# taz.de -- Ehemalige Schule in Kreuzberg: Flüchtlinge machen die Grenzen dicht
       
       > Die Flüchtlinge wollen selbst entscheiden, wen sie in die Schule lassen.
       > Vor unkontrolliertem Zuzug schützen gesicherte Fenster, verschließbare
       > Türen und die Polizei.
       
 (IMG) Bild: Forderung 3: „We will choose which projects will enter the school.“
       
       Die Flüchtlinge ziehen die Konsequenzen aus den Fehlern, die sie bei der
       Besetzung im Dezember 2012 gemacht haben. Damals sollte das Gebäude ein
       offener Ort für alle sein, ein "freier, emanzipatorischer, barrierefreier
       und selbstbestimmter Raum", wie [1][eine Besetzerin damals der taz sagte].
       In der Schule waren Konzerte und Filmvorführungen geplant, politische Plena
       und Workshops: "Wenn alle mit anpacken, kann hier ein besonderer Raum für
       alle entstehen."
       
       Die Besetzung war der vorläufige Höhepunkt der Bewegung für
       Flüchtlingsrechte, die im März 2012 in Würzburg [2][mit einem Hungerstreik
       begonnen hatte]. In einem [3][Fußmarsch ging es nach Berlin], um den
       politischen Protest in die Hauptstadt zu tragen. Die [4][Forderungen]:
       Abschaffung der Residenzpflicht, Stopp der Abschiebungen und die Behandlung
       von Menschen wie Menschen statt wie Tiere.
       
       ## Schule sollte politischen Protest ermöglichen
       
       Die besetzte Schule sollte ein Ort zum Schlafen und Ausruhen sein, sie
       sollte im Winter wärmen und somit den Protest ermöglichen. Die Tür war aber
       offen für alle, und schnell waren mehr Menschen eingezogen, als es für die
       politische Arbeit gut war. Es kamen Obdachlose, Wanderarbeiter aus anderen
       EU-Staaten, Drogendealer, Drogenabhängige - viele Menschen mit vielen
       Problemen.
       
       Nach einem knappen Jahr, im September 2013, [5][sagte der
       Flüchtlingsaktivist Patras Bwansi in der taz]: "Nach der Besetzung kamen
       immer neue Leute, die meinten, sie wollen uns unterstützen oder sie
       bräuchten einen Platz für den Winter. Was sollten wir machen? Hätten wir
       sie abweisen sollen? Vielleicht war es ein Fehler, jedenfalls leben heute
       viele Menschen in der Schule und sie hat ihre eigene Struktur. Nicht alle
       dort sind politisch aktiv, und natürlich gibt es auch Probleme."
       
       ## Unterstützerin: "Wir sind keine Serviceeinrichtung für Sozialarbeit"
       
       Die Unterstützerin Sara Walther [6][sagte damals]: "Nur ist die Schule
       heute völlig überbelegt, da stößt Selbstorganisation an ihre Grenzen. Dass
       dort so viele Menschen leben, zeigt aber, wie groß das gesellschaftliche
       Problem ist. Es gab von Anfang an Unterstützer aus der linken Szene, aber
       wir sind auch keine Serviceeinrichtung für Sozialarbeit, die andere nicht
       leisten."

※

> Gestellte Aufgabe 1
Wann besetzten die Flüchtlinge laut dem Lesetext die Schule zum ersten Mal?
> Gestellte Aufgabe 2
Gib den Abschnitt des Lesetextes von „# taz.de -- Ehemalige“ bis „der taz sagte].“ noch einmal wieder und tausche dabei „Dezember“ gegen „November“ aus.
Die Auflistung wird für die Bearbeitung nicht gebraucht.

(Datensätze)
※

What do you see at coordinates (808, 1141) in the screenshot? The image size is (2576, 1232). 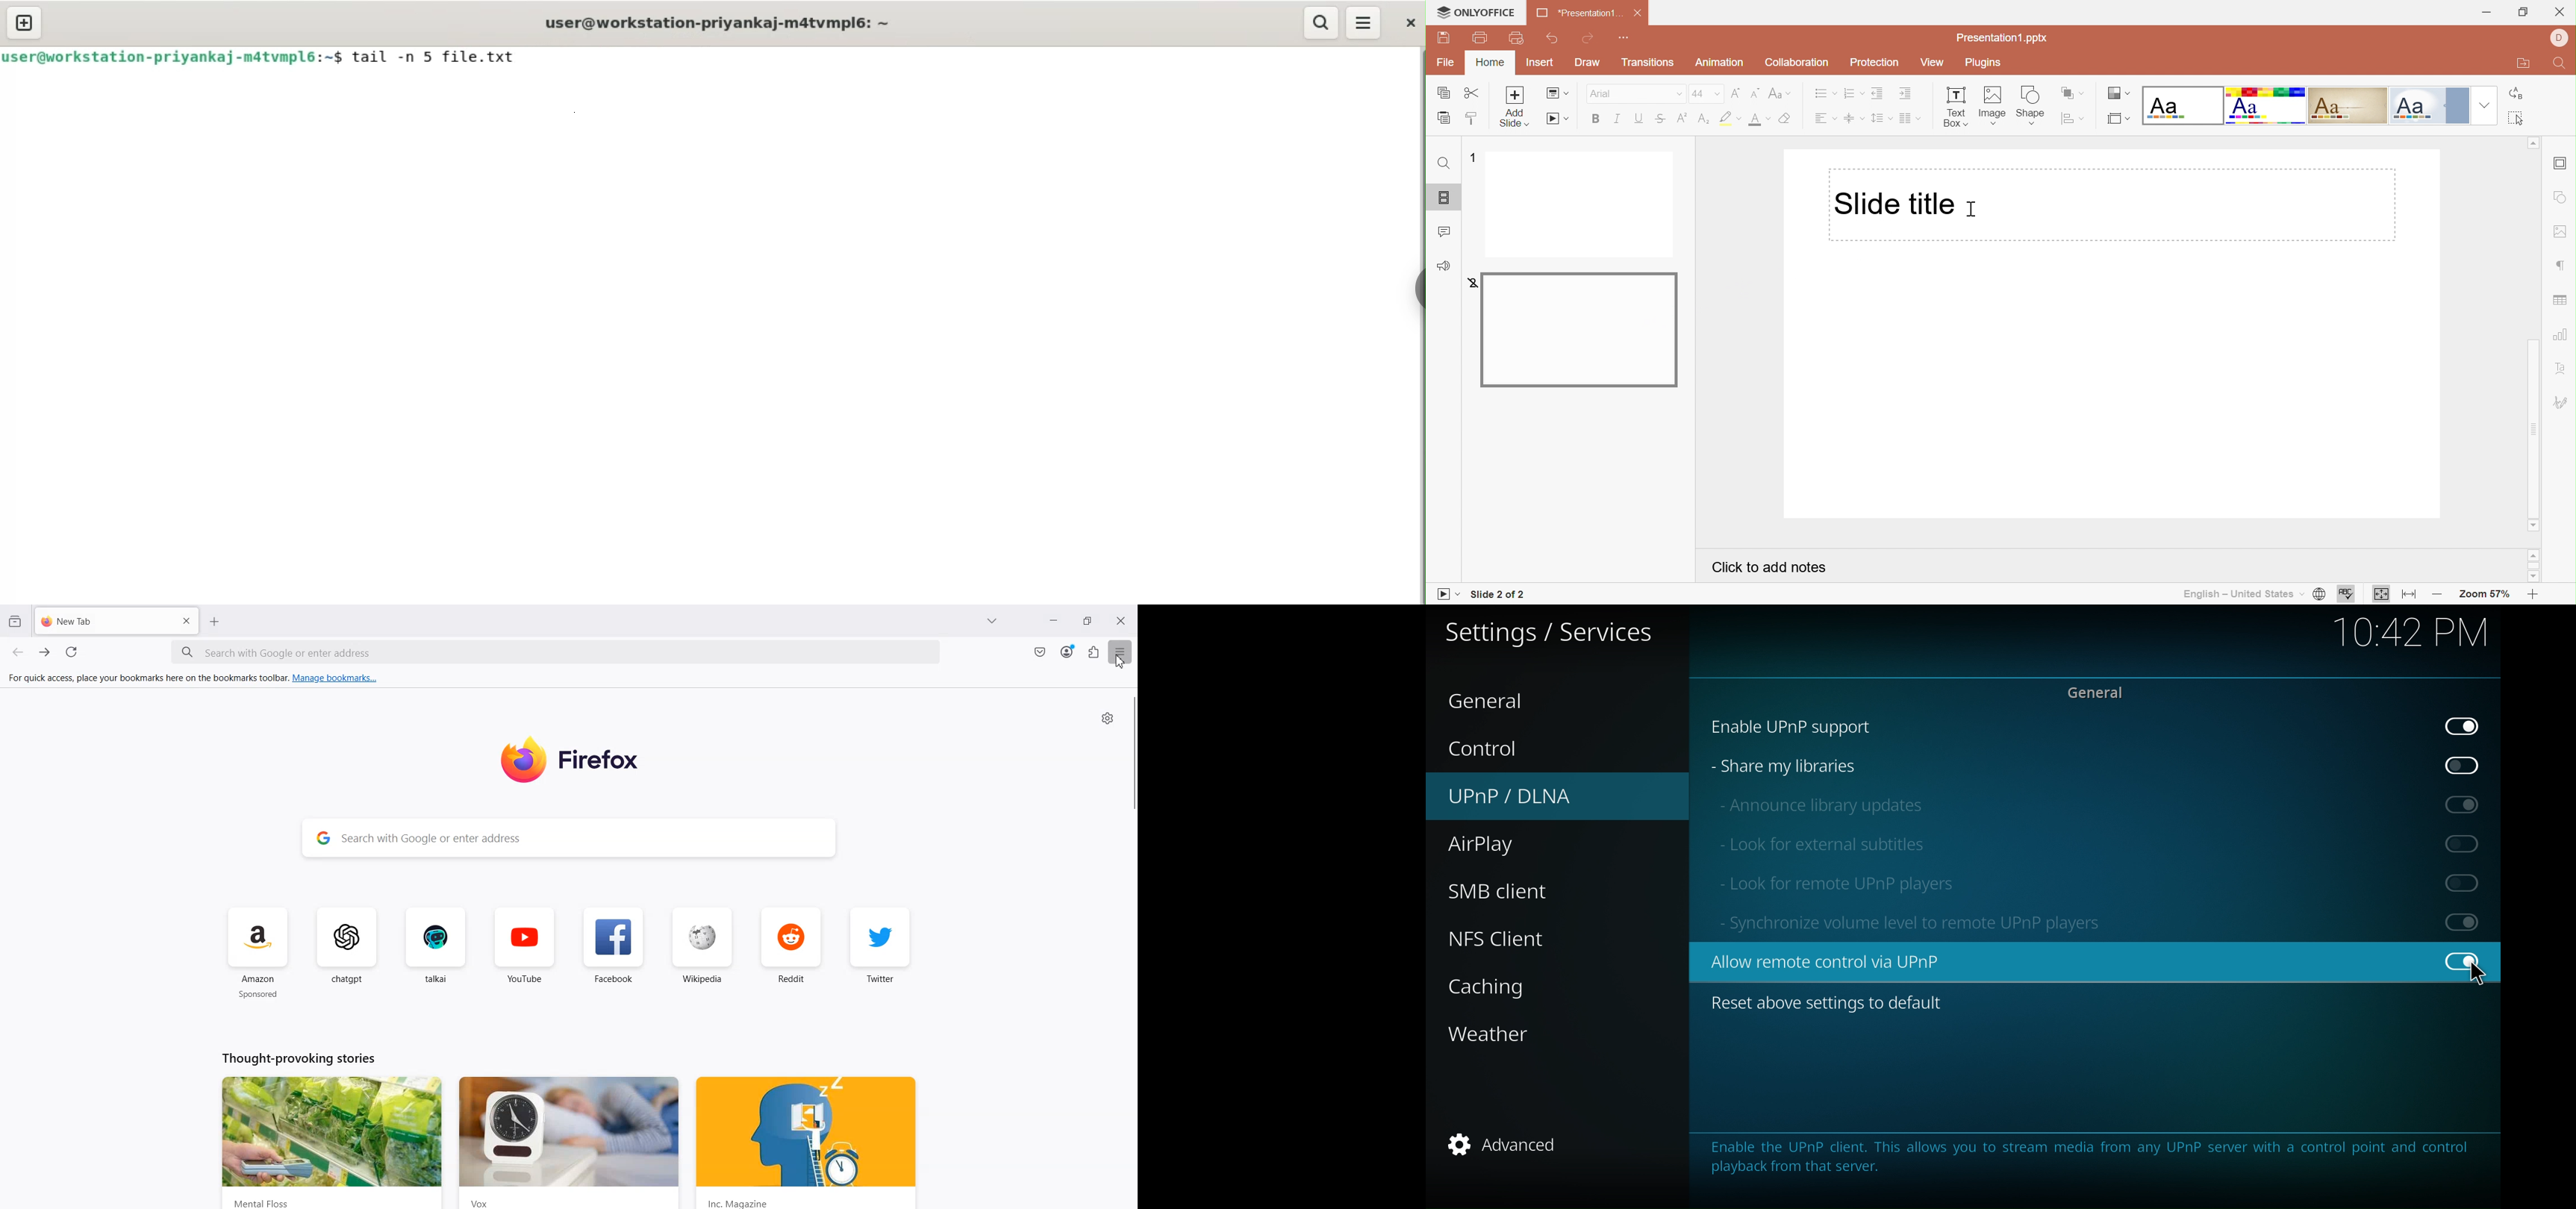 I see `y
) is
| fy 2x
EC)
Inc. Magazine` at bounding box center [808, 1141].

※

> Vollständige Lösung 1
Im Dezember 2012.

> Vollständige Lösung 2
# taz.de -- Ehemalige Schule in Kreuzberg: Flüchtlinge machen die Grenzen dicht
       
       > Die Flüchtlinge wollen selbst entscheiden, wen sie in die Schule lassen.
       > Vor unkontrolliertem Zuzug schützen gesicherte Fenster, verschließbare
       > Türen und die Polizei.
       
 (IMG) Bild: Forderung 3: „We will choose which projects will enter the school.“
       
       Die Flüchtlinge ziehen die Konsequenzen aus den Fehlern, die sie bei der
       Besetzung im November 2012 gemacht haben. Damals sollte das Gebäude ein
       offener Ort für alle sein, ein "freier, emanzipatorischer, barrierefreier
       und selbstbestimmter Raum", wie [1][eine Besetzerin damals der taz sagte].